◆ **What you have to do**
The lines below starting at the line containing "Click the Japan Central (Osaka) filter chip" and ending at the line containing "Task: Enable Invert under Roughness" are to be repeated exactly, with both ends kept and nothing else added.

◆ **Exercise data**
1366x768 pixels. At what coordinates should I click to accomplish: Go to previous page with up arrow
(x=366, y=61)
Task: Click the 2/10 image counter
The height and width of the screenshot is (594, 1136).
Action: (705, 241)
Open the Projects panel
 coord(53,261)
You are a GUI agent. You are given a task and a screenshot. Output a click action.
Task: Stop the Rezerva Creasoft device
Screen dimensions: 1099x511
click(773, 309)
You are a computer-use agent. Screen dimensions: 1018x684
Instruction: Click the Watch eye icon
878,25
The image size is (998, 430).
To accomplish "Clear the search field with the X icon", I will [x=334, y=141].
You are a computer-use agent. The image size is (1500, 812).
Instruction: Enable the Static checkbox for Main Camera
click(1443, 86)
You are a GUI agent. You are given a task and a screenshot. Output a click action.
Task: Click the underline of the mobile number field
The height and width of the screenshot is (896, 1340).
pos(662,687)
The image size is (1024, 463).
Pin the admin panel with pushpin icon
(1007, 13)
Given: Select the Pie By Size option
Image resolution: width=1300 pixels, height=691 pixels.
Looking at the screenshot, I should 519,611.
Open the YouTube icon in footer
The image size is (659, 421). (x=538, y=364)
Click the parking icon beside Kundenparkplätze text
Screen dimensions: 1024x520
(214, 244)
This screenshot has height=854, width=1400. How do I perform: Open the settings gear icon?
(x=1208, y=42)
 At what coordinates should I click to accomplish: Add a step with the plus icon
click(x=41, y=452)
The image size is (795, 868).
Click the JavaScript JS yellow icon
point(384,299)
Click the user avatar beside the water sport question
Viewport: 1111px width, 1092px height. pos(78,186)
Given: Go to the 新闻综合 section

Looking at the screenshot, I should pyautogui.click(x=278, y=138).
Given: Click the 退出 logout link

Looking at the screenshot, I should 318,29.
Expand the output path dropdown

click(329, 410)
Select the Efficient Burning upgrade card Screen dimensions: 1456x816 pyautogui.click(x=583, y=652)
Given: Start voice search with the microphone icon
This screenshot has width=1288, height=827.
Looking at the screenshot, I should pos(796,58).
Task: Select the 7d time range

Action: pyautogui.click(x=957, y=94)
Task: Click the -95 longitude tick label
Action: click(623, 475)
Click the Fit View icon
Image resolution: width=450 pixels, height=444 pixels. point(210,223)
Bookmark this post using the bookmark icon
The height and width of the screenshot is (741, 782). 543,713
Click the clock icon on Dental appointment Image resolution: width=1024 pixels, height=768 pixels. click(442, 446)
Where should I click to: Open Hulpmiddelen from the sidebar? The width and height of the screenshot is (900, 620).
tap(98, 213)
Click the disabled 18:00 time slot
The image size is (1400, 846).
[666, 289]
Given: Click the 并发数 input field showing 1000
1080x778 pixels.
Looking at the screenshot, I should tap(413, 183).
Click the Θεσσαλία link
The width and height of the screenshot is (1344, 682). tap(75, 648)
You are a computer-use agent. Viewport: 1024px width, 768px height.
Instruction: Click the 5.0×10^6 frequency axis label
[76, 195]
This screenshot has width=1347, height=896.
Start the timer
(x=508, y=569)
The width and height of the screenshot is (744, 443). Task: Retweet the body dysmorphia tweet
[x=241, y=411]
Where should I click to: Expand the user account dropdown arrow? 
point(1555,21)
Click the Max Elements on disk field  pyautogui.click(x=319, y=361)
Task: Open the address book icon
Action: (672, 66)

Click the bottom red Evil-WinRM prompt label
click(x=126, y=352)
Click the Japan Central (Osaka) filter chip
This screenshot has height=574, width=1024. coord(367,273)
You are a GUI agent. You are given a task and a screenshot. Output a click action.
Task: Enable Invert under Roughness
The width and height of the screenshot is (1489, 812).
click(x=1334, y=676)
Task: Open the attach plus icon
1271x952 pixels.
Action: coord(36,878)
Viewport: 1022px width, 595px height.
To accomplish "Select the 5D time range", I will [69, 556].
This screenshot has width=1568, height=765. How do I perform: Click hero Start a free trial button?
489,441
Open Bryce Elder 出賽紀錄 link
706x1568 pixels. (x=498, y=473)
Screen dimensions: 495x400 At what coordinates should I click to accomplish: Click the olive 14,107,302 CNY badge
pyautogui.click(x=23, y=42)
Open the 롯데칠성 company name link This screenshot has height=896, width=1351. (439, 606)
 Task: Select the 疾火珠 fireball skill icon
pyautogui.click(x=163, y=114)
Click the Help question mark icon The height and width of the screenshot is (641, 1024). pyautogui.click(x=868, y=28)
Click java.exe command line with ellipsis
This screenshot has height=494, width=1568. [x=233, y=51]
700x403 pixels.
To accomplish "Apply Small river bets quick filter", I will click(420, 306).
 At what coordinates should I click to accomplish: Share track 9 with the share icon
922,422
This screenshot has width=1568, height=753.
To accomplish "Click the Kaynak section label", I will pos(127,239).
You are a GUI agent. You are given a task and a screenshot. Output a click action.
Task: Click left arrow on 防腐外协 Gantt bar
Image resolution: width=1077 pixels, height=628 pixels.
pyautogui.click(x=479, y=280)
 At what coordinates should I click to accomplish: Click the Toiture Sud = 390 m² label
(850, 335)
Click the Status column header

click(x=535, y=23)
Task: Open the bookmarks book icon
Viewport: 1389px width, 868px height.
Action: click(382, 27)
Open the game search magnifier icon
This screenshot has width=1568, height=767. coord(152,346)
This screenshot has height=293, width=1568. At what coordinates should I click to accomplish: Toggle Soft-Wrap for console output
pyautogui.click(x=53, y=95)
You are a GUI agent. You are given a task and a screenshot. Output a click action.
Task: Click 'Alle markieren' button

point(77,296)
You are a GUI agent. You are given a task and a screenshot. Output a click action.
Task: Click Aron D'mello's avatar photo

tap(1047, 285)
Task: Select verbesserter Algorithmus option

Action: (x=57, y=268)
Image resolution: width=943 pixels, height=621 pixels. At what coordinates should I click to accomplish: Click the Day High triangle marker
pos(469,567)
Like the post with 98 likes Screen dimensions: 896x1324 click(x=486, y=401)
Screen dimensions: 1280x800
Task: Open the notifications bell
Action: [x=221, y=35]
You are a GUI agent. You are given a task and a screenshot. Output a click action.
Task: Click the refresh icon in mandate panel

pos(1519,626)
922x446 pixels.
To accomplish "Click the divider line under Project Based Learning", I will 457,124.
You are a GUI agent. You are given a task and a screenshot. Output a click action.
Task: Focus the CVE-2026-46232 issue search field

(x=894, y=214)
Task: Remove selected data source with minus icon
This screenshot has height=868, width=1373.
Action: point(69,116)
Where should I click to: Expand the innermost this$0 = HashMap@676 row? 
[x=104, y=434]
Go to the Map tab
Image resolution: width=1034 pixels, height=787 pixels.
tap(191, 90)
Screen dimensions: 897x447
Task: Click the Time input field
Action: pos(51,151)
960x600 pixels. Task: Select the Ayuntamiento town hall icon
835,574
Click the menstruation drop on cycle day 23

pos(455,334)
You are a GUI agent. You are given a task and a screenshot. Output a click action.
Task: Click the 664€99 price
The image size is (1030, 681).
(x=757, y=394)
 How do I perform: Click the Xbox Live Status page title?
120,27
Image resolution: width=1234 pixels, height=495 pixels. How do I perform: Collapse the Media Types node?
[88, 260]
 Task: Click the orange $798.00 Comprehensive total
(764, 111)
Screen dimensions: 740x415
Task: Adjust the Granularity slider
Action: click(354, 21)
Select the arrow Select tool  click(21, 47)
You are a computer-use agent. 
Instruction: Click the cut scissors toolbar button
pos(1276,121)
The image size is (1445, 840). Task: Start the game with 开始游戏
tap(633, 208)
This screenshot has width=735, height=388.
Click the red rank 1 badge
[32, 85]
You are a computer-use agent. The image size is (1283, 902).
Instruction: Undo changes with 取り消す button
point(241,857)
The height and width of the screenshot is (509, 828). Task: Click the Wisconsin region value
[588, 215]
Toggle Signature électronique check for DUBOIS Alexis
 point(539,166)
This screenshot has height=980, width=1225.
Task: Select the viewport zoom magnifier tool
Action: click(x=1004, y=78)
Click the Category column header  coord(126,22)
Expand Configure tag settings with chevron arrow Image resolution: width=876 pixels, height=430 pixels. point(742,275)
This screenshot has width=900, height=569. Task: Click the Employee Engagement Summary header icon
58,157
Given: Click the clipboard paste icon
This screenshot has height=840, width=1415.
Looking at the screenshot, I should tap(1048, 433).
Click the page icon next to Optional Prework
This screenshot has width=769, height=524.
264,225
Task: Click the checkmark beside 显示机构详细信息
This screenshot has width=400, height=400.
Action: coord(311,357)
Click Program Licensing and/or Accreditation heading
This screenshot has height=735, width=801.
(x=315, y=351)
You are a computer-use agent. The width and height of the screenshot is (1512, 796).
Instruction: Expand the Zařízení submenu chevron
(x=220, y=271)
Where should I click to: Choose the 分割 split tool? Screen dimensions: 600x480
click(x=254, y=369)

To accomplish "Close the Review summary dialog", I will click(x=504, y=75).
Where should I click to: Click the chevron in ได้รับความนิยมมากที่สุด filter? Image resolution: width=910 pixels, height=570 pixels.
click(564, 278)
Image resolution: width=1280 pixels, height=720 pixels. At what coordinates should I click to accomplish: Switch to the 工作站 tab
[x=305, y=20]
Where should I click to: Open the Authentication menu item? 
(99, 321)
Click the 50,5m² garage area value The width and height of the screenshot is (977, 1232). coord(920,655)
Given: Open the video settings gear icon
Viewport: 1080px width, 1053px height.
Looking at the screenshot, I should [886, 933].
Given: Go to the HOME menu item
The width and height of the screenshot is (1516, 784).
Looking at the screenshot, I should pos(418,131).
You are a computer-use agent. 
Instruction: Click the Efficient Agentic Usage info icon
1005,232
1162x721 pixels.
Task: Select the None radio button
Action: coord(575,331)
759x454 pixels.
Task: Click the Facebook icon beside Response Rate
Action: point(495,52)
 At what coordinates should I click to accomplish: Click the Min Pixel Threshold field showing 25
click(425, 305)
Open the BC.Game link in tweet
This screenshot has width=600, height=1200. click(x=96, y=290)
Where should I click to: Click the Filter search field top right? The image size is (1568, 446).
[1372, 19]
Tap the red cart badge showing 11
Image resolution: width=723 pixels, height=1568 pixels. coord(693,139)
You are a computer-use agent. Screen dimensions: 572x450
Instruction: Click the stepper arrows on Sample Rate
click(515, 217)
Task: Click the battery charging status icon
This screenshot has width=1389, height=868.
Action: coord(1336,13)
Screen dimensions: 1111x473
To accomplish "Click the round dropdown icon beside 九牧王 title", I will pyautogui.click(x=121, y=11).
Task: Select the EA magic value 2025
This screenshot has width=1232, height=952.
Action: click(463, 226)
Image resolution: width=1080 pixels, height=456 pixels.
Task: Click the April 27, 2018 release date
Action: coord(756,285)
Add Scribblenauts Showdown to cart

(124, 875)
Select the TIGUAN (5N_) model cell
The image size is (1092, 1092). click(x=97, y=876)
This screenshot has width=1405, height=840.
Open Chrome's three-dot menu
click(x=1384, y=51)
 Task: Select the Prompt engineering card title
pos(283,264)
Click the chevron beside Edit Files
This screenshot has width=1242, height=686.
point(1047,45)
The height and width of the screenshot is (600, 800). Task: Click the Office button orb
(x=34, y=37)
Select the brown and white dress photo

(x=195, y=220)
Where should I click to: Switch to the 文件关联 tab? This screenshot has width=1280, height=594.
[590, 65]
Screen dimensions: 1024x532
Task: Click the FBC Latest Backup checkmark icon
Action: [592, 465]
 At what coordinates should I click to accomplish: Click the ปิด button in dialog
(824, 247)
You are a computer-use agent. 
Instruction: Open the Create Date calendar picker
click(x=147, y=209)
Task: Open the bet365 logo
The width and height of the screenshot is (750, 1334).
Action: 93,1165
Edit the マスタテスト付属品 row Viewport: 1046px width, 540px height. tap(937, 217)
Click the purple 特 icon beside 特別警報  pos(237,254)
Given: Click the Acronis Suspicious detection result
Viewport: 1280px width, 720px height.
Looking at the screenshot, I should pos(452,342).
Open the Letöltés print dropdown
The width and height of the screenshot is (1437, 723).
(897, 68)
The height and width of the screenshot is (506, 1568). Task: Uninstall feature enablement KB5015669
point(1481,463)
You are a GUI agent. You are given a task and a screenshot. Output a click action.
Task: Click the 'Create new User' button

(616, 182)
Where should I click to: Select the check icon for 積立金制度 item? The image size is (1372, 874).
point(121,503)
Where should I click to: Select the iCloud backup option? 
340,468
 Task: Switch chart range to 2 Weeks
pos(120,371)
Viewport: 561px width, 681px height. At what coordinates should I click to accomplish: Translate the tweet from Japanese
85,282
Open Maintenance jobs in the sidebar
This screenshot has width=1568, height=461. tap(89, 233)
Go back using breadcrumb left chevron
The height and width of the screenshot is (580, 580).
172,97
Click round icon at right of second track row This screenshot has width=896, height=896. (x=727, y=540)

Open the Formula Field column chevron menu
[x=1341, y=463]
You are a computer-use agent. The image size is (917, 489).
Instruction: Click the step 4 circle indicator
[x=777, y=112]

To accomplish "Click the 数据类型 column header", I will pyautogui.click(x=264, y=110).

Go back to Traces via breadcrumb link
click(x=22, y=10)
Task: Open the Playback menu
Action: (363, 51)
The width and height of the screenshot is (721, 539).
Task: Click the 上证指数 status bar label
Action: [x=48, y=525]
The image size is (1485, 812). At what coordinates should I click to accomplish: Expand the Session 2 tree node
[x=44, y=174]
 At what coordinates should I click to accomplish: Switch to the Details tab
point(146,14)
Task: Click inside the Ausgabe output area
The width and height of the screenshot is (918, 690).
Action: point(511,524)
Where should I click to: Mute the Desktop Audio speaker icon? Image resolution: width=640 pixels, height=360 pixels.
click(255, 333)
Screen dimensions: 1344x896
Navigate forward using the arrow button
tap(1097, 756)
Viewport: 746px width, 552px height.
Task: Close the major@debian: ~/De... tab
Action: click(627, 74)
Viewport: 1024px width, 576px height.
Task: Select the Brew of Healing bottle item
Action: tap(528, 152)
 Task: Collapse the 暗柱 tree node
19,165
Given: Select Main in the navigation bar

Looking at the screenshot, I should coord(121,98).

◆ **Your response**
Click the Japan Central (Osaka) filter chip
This screenshot has height=574, width=1024. coord(367,273)
You are a GUI agent. You are given a task and a screenshot. Output a click action.
Task: Enable Invert under Roughness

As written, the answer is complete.